Data shown: Begin

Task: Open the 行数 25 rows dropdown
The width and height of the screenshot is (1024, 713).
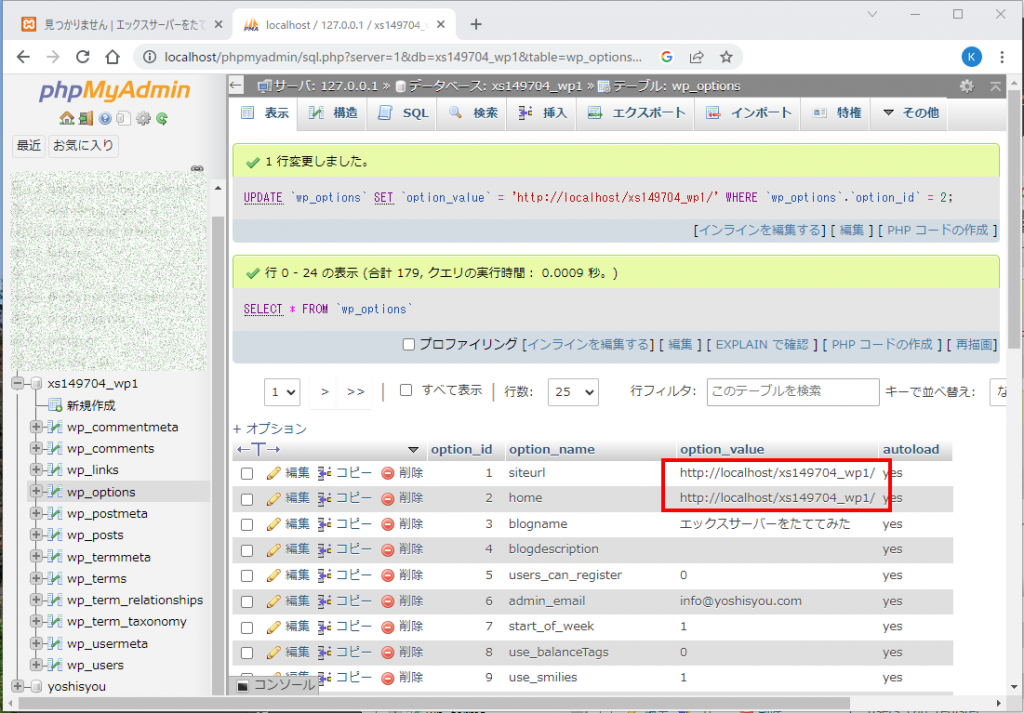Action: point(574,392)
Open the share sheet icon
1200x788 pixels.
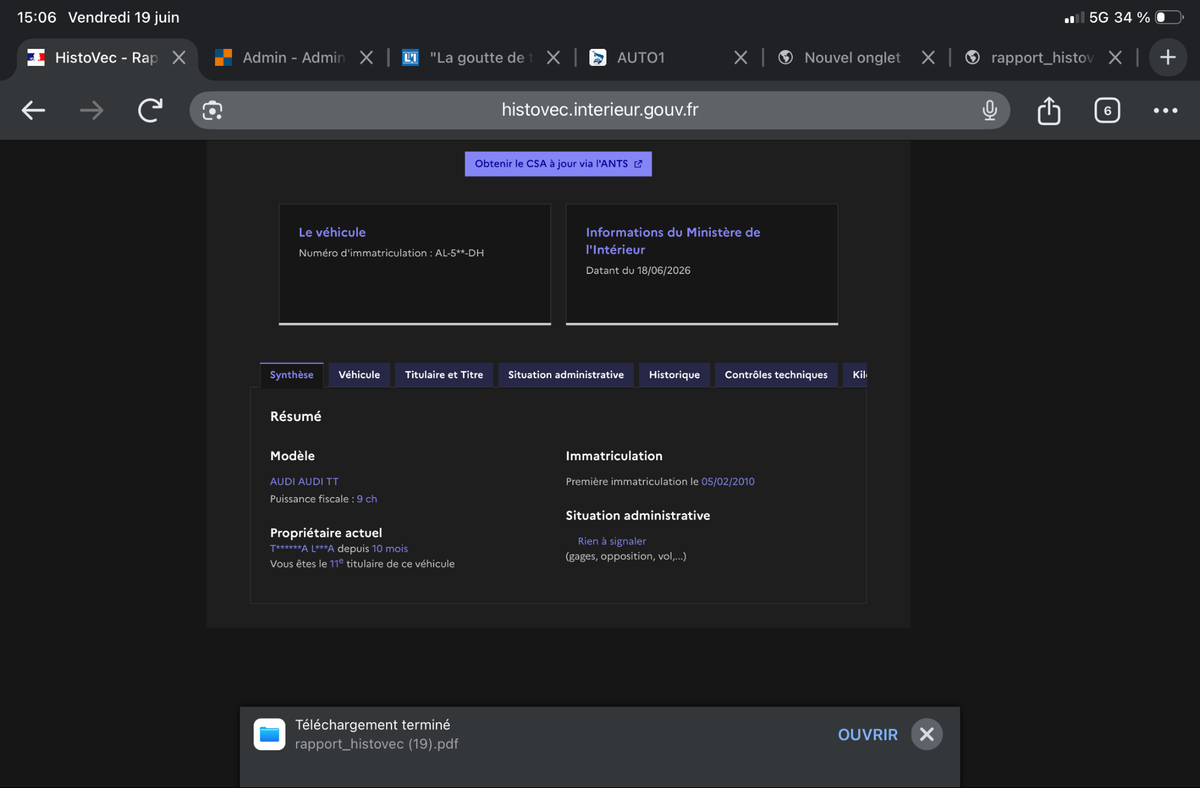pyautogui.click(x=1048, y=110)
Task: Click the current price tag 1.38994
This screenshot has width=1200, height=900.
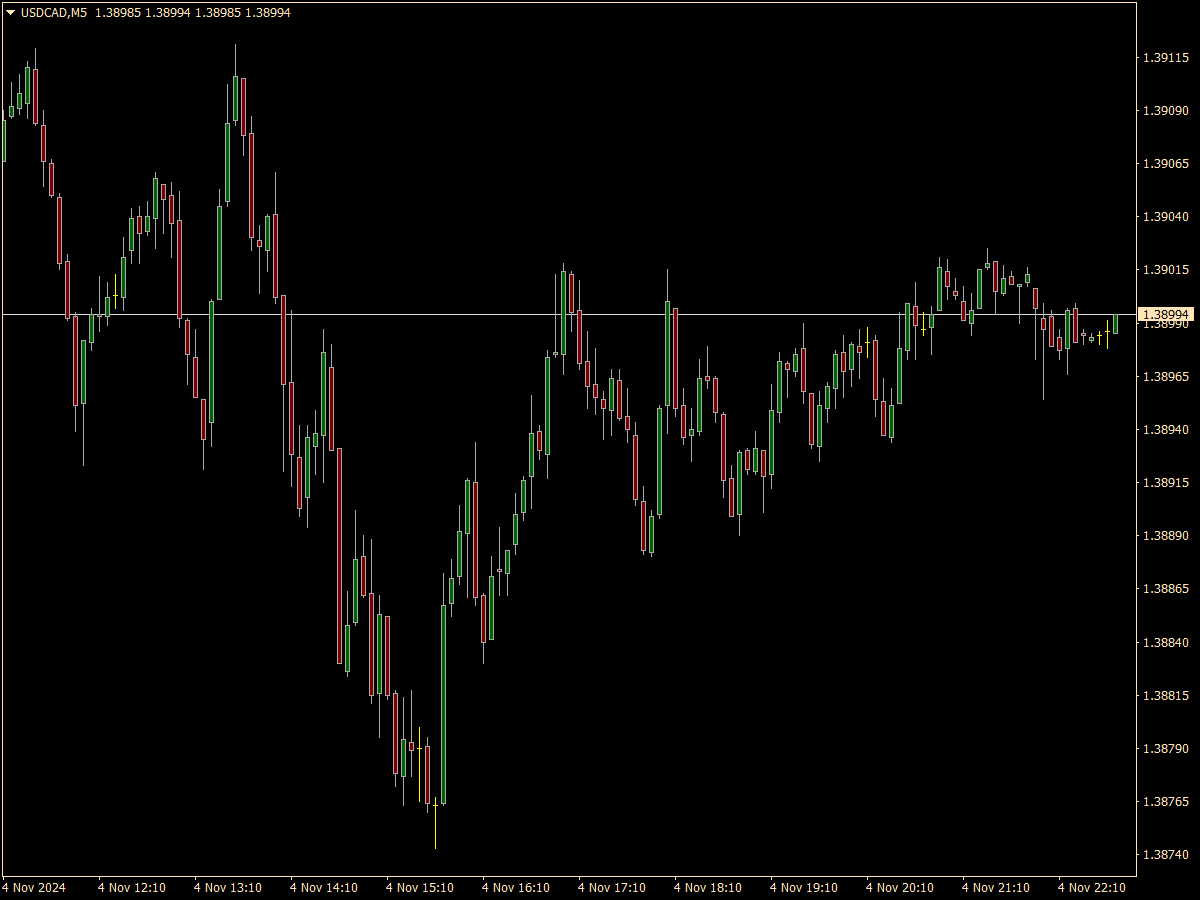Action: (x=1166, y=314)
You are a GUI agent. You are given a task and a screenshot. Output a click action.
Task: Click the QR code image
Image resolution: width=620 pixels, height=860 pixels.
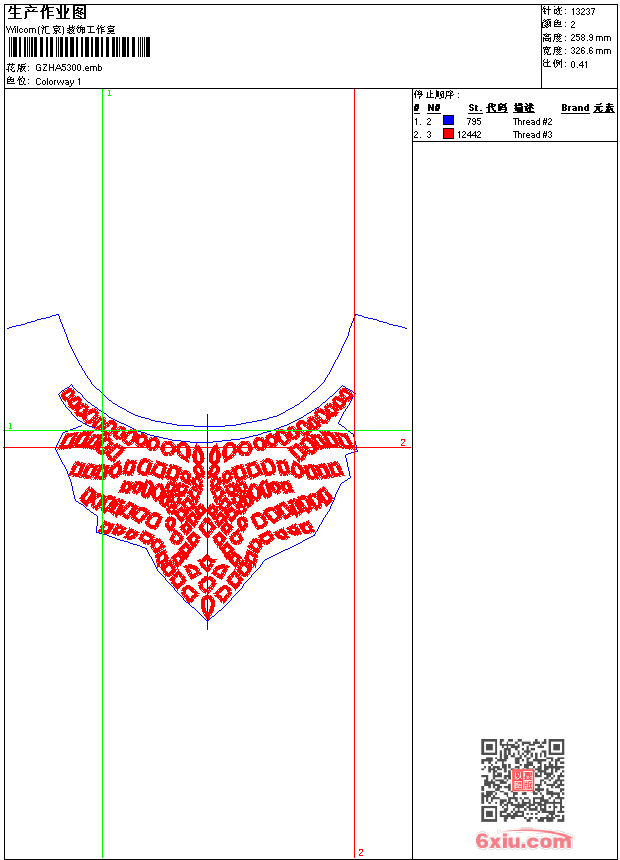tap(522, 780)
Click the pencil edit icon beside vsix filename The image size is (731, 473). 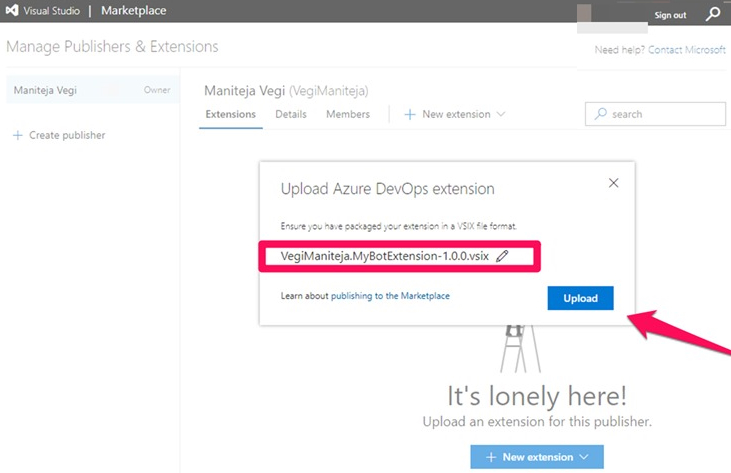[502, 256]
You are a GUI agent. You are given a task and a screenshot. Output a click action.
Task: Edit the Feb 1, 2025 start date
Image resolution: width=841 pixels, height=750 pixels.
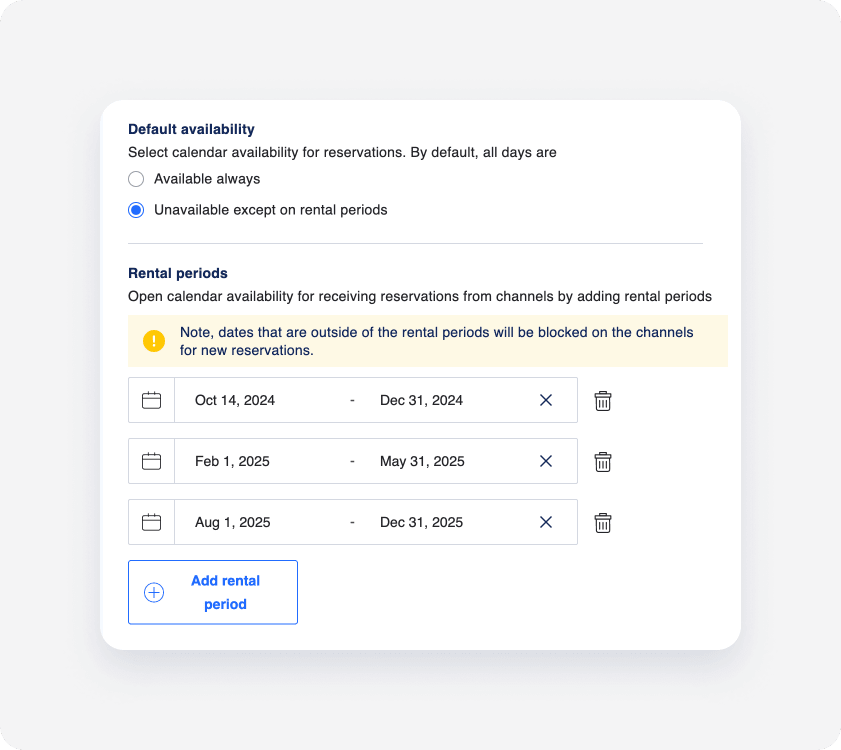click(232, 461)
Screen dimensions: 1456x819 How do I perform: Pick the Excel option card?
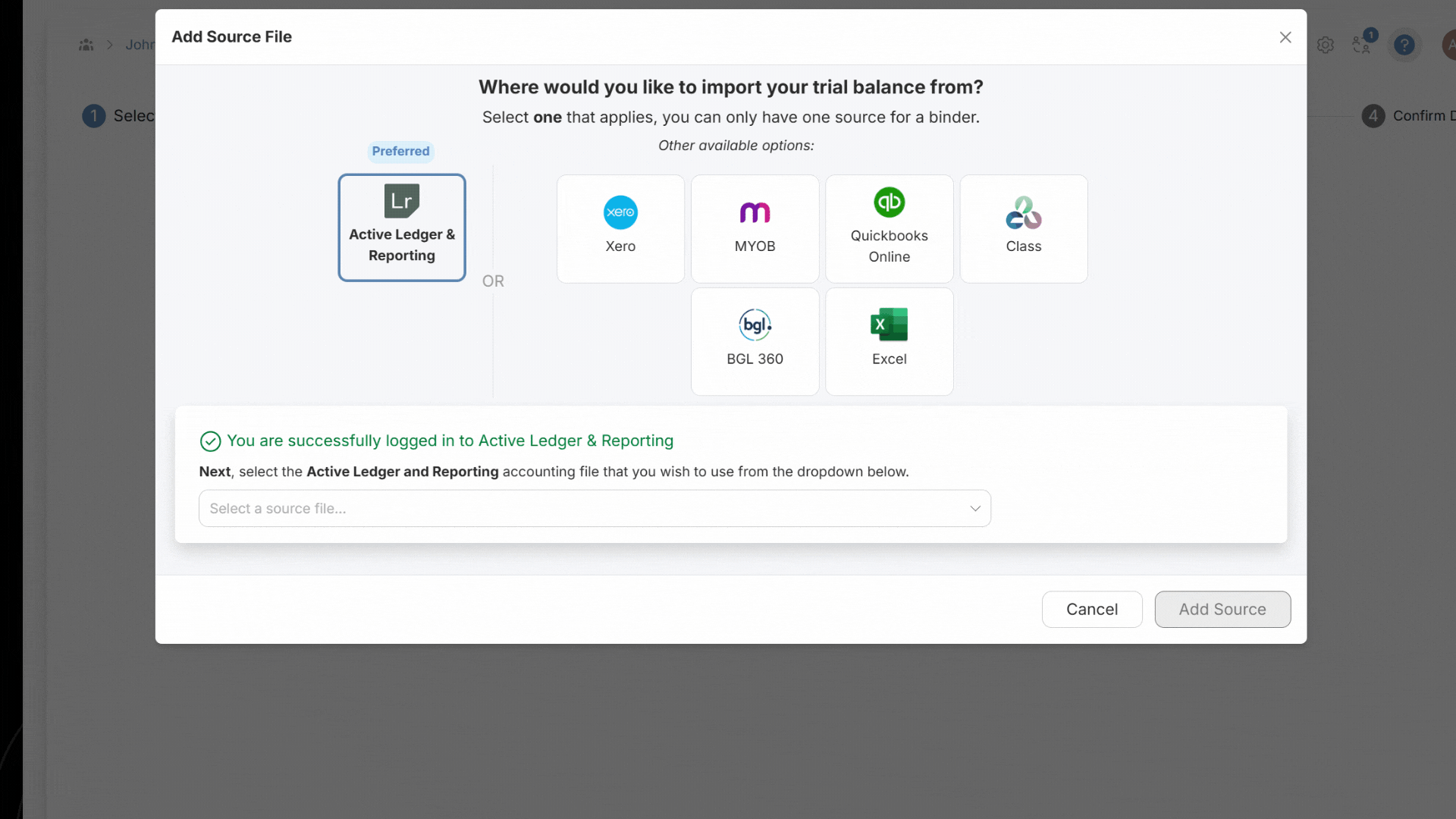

Data shown: End

Exercise instructions: Set down, word for word, the line that holds "Task: Edit the Feb 1, 2025 start date" and all lines after it to the end of the entries above, but not the pictures.

Finished task:
Task: Edit the Feb 1, 2025 start date
Image resolution: width=841 pixels, height=750 pixels.
click(232, 461)
Screen dimensions: 1456x819 How do I perform: Pick the Excel option card?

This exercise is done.